By the way, take that ad hominem and cram it up your ass; I never applied for med school. Zero interest.
Please help metamoderate.
Probably a lot of books written on it -- Atul Gawande did a pretty big "study" with safety checklist prior to OR activation. We have several checklists (independent of anesthesia) before starting any invasive procedure, so this is kind of behind the times. It is more targeted at foreign hospitals or places that have a lot of mid-level providers that are not used to things. If you are interested, the full study can be found here:
http://content.nejm.org/cgi/content/full/NEJMsa0810119
gbutler69 writes:
>Says who? Citation Please?
[snip a bunch of rhetorical questions]
From your questions I infer you are completely out of touch with this field in any sort of form. If you want a citation, do a tad of research on your own and you will discover things; I won't spoon-feed.
Poke around here to start (but some of this might be biased the *other* way.) Do a good deal of academic reading and you will get a good feel of what is going on:
http://www.sickoflawsuits.org/
Slashdotter, ID #101. UIDs are in binary, right?
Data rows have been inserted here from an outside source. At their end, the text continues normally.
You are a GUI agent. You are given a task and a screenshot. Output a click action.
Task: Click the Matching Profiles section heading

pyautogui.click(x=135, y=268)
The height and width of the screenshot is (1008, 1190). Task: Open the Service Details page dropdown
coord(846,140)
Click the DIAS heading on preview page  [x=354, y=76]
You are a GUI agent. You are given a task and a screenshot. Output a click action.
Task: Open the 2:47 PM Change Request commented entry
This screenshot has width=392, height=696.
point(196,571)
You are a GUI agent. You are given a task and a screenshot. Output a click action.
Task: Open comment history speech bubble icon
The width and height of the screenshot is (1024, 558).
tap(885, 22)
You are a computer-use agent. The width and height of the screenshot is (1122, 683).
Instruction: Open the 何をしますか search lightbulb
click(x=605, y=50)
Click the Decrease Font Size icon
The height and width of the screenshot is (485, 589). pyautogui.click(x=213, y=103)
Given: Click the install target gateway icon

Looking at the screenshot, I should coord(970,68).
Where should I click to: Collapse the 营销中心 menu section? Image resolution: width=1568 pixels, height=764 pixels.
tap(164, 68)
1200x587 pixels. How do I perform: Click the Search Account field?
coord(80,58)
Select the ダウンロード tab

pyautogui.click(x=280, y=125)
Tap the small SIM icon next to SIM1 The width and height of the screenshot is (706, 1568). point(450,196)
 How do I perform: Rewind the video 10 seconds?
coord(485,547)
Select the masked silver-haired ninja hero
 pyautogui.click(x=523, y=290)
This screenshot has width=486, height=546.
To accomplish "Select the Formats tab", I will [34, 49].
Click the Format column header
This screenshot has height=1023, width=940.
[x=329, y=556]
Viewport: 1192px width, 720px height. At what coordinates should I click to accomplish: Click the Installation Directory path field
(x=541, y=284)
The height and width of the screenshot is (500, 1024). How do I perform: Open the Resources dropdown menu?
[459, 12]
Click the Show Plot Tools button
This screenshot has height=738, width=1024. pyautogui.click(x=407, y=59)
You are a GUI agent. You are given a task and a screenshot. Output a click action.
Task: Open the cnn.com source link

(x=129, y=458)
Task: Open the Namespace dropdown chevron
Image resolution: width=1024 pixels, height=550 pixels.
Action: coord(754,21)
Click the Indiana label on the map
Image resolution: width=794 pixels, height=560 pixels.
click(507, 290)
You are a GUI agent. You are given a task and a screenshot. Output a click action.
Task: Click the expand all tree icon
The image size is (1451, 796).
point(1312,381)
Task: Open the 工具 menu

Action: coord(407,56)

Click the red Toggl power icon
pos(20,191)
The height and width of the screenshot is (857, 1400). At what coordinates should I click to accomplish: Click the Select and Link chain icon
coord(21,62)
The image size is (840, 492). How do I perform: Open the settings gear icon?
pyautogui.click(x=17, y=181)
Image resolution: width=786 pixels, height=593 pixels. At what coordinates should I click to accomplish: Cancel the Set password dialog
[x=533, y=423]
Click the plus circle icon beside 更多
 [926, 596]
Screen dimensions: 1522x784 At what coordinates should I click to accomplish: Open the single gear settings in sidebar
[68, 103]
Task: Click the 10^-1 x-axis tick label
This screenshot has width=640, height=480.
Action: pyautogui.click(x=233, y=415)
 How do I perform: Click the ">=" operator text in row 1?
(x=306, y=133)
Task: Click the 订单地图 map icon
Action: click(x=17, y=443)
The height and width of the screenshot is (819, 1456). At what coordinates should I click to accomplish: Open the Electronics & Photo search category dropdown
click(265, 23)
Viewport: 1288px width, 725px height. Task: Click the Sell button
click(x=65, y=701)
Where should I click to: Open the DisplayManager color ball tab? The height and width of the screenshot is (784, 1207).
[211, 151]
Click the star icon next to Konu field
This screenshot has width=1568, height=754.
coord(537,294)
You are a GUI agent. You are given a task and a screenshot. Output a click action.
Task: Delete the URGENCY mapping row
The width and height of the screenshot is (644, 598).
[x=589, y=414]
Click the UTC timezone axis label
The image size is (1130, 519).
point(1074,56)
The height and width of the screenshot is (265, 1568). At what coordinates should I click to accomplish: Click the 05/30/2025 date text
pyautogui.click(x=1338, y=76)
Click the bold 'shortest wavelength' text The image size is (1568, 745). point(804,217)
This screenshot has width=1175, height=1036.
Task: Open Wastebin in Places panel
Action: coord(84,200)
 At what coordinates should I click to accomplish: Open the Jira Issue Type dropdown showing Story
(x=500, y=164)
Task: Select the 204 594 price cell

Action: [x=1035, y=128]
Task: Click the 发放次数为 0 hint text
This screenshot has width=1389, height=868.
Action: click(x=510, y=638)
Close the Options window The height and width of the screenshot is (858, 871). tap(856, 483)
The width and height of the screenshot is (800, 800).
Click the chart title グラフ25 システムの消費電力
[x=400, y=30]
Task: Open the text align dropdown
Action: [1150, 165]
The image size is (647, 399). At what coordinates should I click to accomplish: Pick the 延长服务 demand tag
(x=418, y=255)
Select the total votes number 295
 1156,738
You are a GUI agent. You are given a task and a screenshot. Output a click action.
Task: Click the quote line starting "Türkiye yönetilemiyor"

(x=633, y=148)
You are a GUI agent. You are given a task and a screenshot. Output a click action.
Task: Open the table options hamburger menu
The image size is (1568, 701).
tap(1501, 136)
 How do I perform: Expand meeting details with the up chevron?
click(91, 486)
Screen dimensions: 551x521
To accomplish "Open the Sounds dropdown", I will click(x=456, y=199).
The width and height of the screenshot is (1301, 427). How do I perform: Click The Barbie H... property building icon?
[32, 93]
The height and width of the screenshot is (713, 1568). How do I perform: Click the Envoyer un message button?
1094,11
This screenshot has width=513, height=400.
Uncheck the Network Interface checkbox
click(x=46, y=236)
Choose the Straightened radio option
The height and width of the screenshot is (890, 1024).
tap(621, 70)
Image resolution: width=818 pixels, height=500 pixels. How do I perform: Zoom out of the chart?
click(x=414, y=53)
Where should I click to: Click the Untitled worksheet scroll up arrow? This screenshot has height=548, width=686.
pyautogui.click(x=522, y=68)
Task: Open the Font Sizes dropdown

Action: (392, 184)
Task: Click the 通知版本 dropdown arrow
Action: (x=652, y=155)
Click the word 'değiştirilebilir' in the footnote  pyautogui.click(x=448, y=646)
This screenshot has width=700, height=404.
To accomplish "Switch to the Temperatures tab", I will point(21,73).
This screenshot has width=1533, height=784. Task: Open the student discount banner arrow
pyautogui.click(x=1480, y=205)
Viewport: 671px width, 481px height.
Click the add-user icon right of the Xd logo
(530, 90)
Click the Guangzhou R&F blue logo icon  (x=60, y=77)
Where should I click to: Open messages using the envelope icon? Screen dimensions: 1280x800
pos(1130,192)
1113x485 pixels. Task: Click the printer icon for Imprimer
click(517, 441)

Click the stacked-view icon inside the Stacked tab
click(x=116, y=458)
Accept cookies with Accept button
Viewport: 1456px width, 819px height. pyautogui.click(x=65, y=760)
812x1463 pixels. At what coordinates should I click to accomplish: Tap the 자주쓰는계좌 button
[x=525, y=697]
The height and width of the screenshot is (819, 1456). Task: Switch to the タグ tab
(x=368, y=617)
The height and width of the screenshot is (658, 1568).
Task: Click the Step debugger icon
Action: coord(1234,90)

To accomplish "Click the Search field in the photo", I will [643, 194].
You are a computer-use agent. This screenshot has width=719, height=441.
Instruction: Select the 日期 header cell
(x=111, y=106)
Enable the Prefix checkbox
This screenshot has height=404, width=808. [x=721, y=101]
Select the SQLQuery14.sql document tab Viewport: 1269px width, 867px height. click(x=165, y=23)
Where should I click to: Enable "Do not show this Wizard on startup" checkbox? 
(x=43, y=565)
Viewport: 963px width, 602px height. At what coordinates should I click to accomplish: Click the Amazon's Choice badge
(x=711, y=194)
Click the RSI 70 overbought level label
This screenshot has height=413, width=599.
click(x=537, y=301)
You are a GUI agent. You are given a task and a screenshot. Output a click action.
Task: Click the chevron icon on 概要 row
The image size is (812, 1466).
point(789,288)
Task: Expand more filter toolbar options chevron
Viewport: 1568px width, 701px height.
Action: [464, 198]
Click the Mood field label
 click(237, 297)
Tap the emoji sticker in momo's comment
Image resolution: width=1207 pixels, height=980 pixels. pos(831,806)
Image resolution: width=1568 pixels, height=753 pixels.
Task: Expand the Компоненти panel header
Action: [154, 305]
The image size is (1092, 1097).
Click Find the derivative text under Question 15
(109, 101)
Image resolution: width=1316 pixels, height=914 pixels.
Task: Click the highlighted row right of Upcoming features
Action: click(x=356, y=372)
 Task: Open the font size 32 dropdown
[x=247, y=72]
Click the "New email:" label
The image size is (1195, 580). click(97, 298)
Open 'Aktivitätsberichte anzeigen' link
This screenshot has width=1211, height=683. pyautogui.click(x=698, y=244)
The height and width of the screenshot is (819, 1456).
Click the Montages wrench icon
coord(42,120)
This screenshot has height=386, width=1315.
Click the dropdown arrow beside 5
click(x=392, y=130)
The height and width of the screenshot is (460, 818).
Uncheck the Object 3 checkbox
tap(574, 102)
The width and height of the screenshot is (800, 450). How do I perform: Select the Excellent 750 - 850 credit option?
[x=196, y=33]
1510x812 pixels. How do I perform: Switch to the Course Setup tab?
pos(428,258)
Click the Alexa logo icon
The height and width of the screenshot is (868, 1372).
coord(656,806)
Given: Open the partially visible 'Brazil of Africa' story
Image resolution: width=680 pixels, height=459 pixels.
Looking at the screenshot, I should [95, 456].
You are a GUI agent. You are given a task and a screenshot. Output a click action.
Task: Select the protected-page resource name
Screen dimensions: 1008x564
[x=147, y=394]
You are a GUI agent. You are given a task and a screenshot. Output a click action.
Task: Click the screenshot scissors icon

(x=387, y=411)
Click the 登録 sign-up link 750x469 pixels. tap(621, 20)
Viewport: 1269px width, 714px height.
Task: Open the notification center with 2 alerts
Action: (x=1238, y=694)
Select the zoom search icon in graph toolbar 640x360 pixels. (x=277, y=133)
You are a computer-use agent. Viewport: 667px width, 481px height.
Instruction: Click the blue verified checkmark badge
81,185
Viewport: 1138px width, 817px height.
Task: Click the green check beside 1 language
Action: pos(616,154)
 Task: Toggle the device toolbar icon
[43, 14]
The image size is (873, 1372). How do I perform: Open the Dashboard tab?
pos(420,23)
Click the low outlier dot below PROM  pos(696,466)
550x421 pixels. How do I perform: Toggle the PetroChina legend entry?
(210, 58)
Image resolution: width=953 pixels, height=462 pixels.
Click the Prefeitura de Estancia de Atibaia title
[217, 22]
My husband is on Medicare and the care he receives is outstanding. This last year he had several operations and hospitalizations. Much of his care has been at the University of Washington Medical Center, rated among the top 10 hospitals in the US, and he has had great care with extremely qualified doctors, professors with decades of experience. There are never any questions about his care not being covered. You hear horror stories of private insurance companies denying care or delaying decisions until the patient is too ill to recover. We've never had any problems with Medicare.